* BEGIN DATA *

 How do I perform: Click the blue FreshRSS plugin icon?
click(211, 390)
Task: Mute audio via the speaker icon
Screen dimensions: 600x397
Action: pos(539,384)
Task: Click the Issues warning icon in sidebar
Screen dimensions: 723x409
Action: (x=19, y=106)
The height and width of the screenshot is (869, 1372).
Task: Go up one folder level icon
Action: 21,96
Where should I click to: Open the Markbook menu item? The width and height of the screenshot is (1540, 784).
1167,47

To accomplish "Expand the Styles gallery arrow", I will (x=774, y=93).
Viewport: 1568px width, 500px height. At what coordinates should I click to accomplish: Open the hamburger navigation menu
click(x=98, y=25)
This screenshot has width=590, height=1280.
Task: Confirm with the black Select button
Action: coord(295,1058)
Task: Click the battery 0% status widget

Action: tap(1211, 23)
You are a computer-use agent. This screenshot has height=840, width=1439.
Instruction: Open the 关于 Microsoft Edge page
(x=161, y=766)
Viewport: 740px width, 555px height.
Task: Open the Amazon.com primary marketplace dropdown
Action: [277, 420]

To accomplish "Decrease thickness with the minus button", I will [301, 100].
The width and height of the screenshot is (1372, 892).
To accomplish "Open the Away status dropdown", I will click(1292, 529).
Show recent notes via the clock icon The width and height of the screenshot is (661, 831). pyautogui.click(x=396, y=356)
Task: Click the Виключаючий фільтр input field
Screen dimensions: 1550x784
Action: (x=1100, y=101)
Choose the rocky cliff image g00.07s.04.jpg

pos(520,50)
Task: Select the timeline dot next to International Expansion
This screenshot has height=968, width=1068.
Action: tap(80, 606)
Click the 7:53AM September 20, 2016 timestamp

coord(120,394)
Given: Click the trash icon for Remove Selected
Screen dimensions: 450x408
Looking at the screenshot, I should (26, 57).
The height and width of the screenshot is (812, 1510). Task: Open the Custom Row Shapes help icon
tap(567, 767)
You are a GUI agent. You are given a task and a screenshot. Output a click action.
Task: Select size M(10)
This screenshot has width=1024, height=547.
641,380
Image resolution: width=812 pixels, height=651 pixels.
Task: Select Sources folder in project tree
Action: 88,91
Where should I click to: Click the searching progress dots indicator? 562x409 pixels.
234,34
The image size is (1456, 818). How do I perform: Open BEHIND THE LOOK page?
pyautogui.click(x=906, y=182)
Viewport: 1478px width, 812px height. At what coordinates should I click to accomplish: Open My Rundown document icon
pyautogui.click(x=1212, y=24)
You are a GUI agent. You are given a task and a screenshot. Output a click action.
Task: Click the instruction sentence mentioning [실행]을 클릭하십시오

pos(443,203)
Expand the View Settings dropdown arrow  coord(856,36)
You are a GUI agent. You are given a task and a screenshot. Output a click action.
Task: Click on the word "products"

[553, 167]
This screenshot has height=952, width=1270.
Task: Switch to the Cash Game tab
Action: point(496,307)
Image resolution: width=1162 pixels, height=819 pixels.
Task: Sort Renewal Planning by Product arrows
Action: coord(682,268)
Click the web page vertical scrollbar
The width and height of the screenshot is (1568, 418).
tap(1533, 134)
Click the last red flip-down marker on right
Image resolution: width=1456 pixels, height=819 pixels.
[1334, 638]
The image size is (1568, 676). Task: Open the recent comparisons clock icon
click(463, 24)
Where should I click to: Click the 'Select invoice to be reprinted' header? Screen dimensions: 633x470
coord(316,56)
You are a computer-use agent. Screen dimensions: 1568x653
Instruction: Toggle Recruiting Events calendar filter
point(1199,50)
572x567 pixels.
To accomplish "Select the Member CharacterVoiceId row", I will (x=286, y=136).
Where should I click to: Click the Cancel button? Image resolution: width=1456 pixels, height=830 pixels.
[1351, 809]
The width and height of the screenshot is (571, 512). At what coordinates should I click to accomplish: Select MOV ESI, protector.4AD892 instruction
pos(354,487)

* END DATA *

Copy every line of the entries above word for word, with nothing added or left out.

 How do I perform: Click the blue FreshRSS plugin icon?
click(211, 390)
Task: Mute audio via the speaker icon
Screen dimensions: 600x397
Action: pos(539,384)
Task: Click the Issues warning icon in sidebar
Screen dimensions: 723x409
Action: (x=19, y=106)
The height and width of the screenshot is (869, 1372).
Task: Go up one folder level icon
Action: 21,96
Where should I click to: Open the Markbook menu item? The width and height of the screenshot is (1540, 784).
1167,47

To accomplish "Expand the Styles gallery arrow", I will (x=774, y=93).
Viewport: 1568px width, 500px height. At what coordinates should I click to accomplish: Open the hamburger navigation menu
click(x=98, y=25)
This screenshot has width=590, height=1280.
Task: Confirm with the black Select button
Action: coord(295,1058)
Task: Click the battery 0% status widget

Action: tap(1211, 23)
You are a computer-use agent. This screenshot has height=840, width=1439.
Instruction: Open the 关于 Microsoft Edge page
(x=161, y=766)
Viewport: 740px width, 555px height.
Task: Open the Amazon.com primary marketplace dropdown
Action: [277, 420]

To accomplish "Decrease thickness with the minus button", I will [301, 100].
The width and height of the screenshot is (1372, 892).
To accomplish "Open the Away status dropdown", I will click(1292, 529).
Show recent notes via the clock icon The width and height of the screenshot is (661, 831). pyautogui.click(x=396, y=356)
Task: Click the Виключаючий фільтр input field
Screen dimensions: 1550x784
Action: (x=1100, y=101)
Choose the rocky cliff image g00.07s.04.jpg

pos(520,50)
Task: Select the timeline dot next to International Expansion
This screenshot has height=968, width=1068.
Action: tap(80, 606)
Click the 7:53AM September 20, 2016 timestamp

coord(120,394)
Given: Click the trash icon for Remove Selected
Screen dimensions: 450x408
Looking at the screenshot, I should (26, 57).
The height and width of the screenshot is (812, 1510). Task: Open the Custom Row Shapes help icon
tap(567, 767)
You are a GUI agent. You are given a task and a screenshot. Output a click action.
Task: Select size M(10)
This screenshot has width=1024, height=547.
641,380
Image resolution: width=812 pixels, height=651 pixels.
Task: Select Sources folder in project tree
Action: 88,91
Where should I click to: Click the searching progress dots indicator? 562x409 pixels.
234,34
The image size is (1456, 818). How do I perform: Open BEHIND THE LOOK page?
pyautogui.click(x=906, y=182)
Viewport: 1478px width, 812px height. At what coordinates should I click to accomplish: Open My Rundown document icon
pyautogui.click(x=1212, y=24)
You are a GUI agent. You are given a task and a screenshot. Output a click action.
Task: Click the instruction sentence mentioning [실행]을 클릭하십시오

pos(443,203)
Expand the View Settings dropdown arrow  coord(856,36)
You are a GUI agent. You are given a task and a screenshot. Output a click action.
Task: Click on the word "products"

[553, 167]
This screenshot has height=952, width=1270.
Task: Switch to the Cash Game tab
Action: point(496,307)
Image resolution: width=1162 pixels, height=819 pixels.
Task: Sort Renewal Planning by Product arrows
Action: coord(682,268)
Click the web page vertical scrollbar
The width and height of the screenshot is (1568, 418).
tap(1533, 134)
Click the last red flip-down marker on right
Image resolution: width=1456 pixels, height=819 pixels.
[1334, 638]
The image size is (1568, 676). Task: Open the recent comparisons clock icon
click(463, 24)
Where should I click to: Click the 'Select invoice to be reprinted' header? Screen dimensions: 633x470
coord(316,56)
You are a computer-use agent. Screen dimensions: 1568x653
Instruction: Toggle Recruiting Events calendar filter
point(1199,50)
572x567 pixels.
To accomplish "Select the Member CharacterVoiceId row", I will (x=286, y=136).
Where should I click to: Click the Cancel button? Image resolution: width=1456 pixels, height=830 pixels.
[1351, 809]
The width and height of the screenshot is (571, 512). At what coordinates should I click to accomplish: Select MOV ESI, protector.4AD892 instruction
pos(354,487)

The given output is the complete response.